+++ Text excerpt +++

Well-trained software contains errors too.
Let’s start with a riddle: “A man and his son are in a terrible accident and are rushed to the hospital in critical condition. The doctor looks at the boy and exclaims, “I can’t operate on this boy, he’s my son!” How could this be?” When you’re clueless, you’re probably biased. (The answer can be found at the bottom of this blog post.)
You’re not the only one whose presumptions keep you puzzled; lots of other people are biased too – the same people who create machine learning and artificial intelligence programs. And when people make these kinds of errors, so do their creations, the algorithms that make decisions for you. And when wrong data is fed into these algorithms, they also make the wrong decisions.
But why do these bots contain biases? The answer is simple – the bot is trained with a biased data set. If an intelligent machine wants to understand something, it must have to be taught to do so. And an algorithm doesn’t know what it hasn’t learned. When you start with machine learning, you start with a blank slate.
Unfortunately, datasets are not always in perfect order. In fact, all datasets contain biases, i.e., the data is collected with a certain bias; bias in the underlying model, bias in what data is collected, bias in the algorithm itself, and bias in the reporting – and bias in the humans who use it.
Certain groups of people may be excluded from the datasets, usually not intentionally, but still noticeably. When this bias leads to discrimination based on gender, ethnicity, or otherwise, this is cause for concern. For example, Joy Buolamwini from MIT discovered that women with dark skin are not well-recognized by facial recognition software – software that is available on the market.

+++ Input data +++

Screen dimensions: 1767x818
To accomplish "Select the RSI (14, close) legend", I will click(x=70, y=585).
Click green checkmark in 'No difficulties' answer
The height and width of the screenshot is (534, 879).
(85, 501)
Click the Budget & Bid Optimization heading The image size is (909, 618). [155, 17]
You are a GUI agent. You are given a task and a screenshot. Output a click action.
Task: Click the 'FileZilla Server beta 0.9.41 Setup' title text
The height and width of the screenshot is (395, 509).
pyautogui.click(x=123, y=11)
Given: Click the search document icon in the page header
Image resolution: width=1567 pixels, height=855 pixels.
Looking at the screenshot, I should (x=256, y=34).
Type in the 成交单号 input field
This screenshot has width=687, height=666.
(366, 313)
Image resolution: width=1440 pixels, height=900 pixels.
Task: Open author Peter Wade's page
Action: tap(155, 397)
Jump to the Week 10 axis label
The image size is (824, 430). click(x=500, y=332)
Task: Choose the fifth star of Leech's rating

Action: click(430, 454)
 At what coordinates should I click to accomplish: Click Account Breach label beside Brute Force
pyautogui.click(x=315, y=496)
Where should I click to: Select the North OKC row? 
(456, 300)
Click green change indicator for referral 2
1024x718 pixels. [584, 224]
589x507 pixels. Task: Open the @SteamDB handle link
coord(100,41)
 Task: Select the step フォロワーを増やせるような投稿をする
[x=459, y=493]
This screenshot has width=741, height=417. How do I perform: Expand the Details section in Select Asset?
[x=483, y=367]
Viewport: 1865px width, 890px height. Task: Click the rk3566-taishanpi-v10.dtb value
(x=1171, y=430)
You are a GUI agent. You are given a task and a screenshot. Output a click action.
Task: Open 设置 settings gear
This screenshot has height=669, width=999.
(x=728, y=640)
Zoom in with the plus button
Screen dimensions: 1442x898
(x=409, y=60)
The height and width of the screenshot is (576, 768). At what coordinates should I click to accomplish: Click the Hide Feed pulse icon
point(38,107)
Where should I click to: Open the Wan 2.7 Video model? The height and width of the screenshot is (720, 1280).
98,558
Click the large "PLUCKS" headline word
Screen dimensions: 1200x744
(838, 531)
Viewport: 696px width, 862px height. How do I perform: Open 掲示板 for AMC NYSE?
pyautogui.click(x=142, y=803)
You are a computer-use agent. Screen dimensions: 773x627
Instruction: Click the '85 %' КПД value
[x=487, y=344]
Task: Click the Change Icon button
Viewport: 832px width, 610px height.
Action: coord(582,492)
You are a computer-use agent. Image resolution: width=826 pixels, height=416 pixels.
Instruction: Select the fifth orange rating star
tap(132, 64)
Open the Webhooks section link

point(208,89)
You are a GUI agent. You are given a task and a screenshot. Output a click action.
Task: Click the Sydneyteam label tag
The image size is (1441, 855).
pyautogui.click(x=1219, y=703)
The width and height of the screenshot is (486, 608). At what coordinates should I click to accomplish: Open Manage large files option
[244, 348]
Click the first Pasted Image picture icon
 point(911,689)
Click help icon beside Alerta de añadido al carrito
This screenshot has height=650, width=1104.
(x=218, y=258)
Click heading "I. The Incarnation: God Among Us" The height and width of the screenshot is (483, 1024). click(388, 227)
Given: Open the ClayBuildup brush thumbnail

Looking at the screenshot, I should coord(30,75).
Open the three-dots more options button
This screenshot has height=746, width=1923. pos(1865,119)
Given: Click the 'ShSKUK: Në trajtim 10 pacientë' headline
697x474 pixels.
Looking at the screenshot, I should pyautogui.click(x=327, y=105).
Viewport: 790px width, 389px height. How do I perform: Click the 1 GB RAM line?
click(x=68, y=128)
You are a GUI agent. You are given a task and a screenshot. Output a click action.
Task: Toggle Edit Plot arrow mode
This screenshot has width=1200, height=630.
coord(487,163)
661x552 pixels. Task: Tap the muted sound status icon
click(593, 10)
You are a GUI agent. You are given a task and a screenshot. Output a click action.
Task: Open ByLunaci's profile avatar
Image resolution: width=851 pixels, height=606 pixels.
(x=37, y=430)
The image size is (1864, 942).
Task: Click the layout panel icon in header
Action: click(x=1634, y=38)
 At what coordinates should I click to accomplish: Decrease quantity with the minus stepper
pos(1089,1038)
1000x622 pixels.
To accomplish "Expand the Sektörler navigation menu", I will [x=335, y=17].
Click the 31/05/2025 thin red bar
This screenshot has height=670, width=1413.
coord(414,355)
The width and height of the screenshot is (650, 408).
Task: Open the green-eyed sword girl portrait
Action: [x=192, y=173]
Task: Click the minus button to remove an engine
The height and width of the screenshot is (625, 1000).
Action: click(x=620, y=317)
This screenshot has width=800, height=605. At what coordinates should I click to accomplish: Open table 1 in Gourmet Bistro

+++

Required tasks:
1 – Rewrite the blog post on machine bias from "Let’s start with" through "the wrong decisions.", inclusive, replacing "algorithms" with "systems".
2 – Answer these questions from the blog post on machine bias:
(a) According to the post, why do bots contain biases?
(b) Where does the post say the riddle's answer can be found?
(c) Who discovered that women with dark skin are not well-recognized by facial recognition software?
3 – Decide whether each statement agrees with the blog post on machine bias:
(a) The post claims that all datasets contain biases.
(b) The post says certain groups are usually excluded from datasets on purpose.
(c) The facial recognition software mentioned is not yet sold to the public.

Task answers:
1 –
Let’s start with a riddle: “A man and his son are in a terrible accident and are rushed to the hospital in critical condition. The doctor looks at the boy and exclaims, “I can’t operate on this boy, he’s my son!” How could this be?” When you’re clueless, you’re probably biased. (The answer can be found at the bottom of this blog post.)
You’re not the only one whose presumptions keep you puzzled; lots of other people are biased too – the same people who create machine learning and artificial intelligence programs. And when people make these kinds of errors, so do their creations, the systems that make decisions for you. And when wrong data is fed into these systems, they also make the wrong decisions.

2 –
(a) The bot is trained with a biased data set.
(b) At the bottom of the blog post.
(c) Joy Buolamwini from MIT.

3 –
(a) Yes: "In fact, all datasets contain biases"
(b) No: "usually not intentionally, but still noticeably"
(c) No: "software that is available on the market"